DIRECTIVE:
Reproduce word for word the part of the post-dated cheques thread that begins at the words "I'm not sure" and stops after "seem worth it.".

TEXT:
____________________

# Post Dated Cheques



## ohtwo (29 Jul 2008)

Hi,

I've asked a few people about this but have got conflicting answers.
If a cheque is post-dated, say for August 1st, but is presented to the bank and cashed on July 29th, should the bank refuse it? Do they have to refuse it?

Thanks


----------



## ClubMan (29 Jul 2008)

They probably should but chances are the teller won't bother checking the date and will just process it. In my experience banks are pretty lax in such matters.


----------



## ohtwo (29 Jul 2008)

thanks.

it happened to someone i know a few days ago. they post dated a cheque because they had transferred money from one account into the cheque account and of course it takes 3 working days.

The cheque was presented for payment before the date, the bank cashed the cheque and the account went into negative. The bank then charged a fee for this and are adamant they will not refund the fee.


----------



## ClubMan (29 Jul 2008)

Any use?

[broken link removed]​


> Cheques are sometimes post-dated i.e. the date is a future date.  I have considerable difficulty with this.  In effect, it is an attempt to make a cheque into a conditional order - which conflicts with the definition of a cheque.  It attempts to instruct the banker to pay only if the specified date has passed.  Not a good idea.


----------



## ohtwo (29 Jul 2008)

ClubMan said:


> Any use?
> 
> [broken link removed]​



yes. thanks.
i was onto the financial regulator just there and they told me that post dating a cheque is an instruction to the bank not to process the cheque until the date in question and they have to abide by that instruction.


----------



## ClubMan (29 Jul 2008)

I'm not sure that that is correct. Based on past experience I would not necessarily trust _IFSRA _to be correct on such matters. At the very least, as your experience and the article above show, you should not *depend *on a post dated cheque not being honoured before the date specified. This article is _UK _specific but may also have some relevance here? I very much doubt that you will get anywhere with the bank in terms of looking for compensation or whatever. However if you feel that you are entitled to it then make a formal complaint and take it to the _Financial Services Ombudsman_ if necessary. The bank may waive any charges unilaterally but pursuing this issue for the presumably small amount involved would hardly seem worth it.


----------



## ohtwo (29 Jul 2008)

well having got on to the head office of the bank in question (on the advice of the regulator) they say tough, it's in their T's&C's.

Seems like the regulator isnt entirely up to speed either. Or maybe this is down to the confusion being caused by the bank.


----------



## efm (29 Jul 2008)

Previous AAM discussion on this topic here if anyone is interested


----------



## Brendan Burgess (29 Jul 2008)

____________________

RECORDED INFORMATION:
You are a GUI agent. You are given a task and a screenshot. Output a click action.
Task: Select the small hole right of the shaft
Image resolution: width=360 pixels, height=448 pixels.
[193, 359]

____________________

FINISHED ANSWER:
I'm not sure that that is correct. Based on past experience I would not necessarily trust _IFSRA _to be correct on such matters. At the very least, as your experience and the article above show, you should not *depend *on a post dated cheque not being honoured before the date specified. This article is _UK _specific but may also have some relevance here? I very much doubt that you will get anywhere with the bank in terms of looking for compensation or whatever. However if you feel that you are entitled to it then make a formal complaint and take it to the _Financial Services Ombudsman_ if necessary. The bank may waive any charges unilaterally but pursuing this issue for the presumably small amount involved would hardly seem worth it.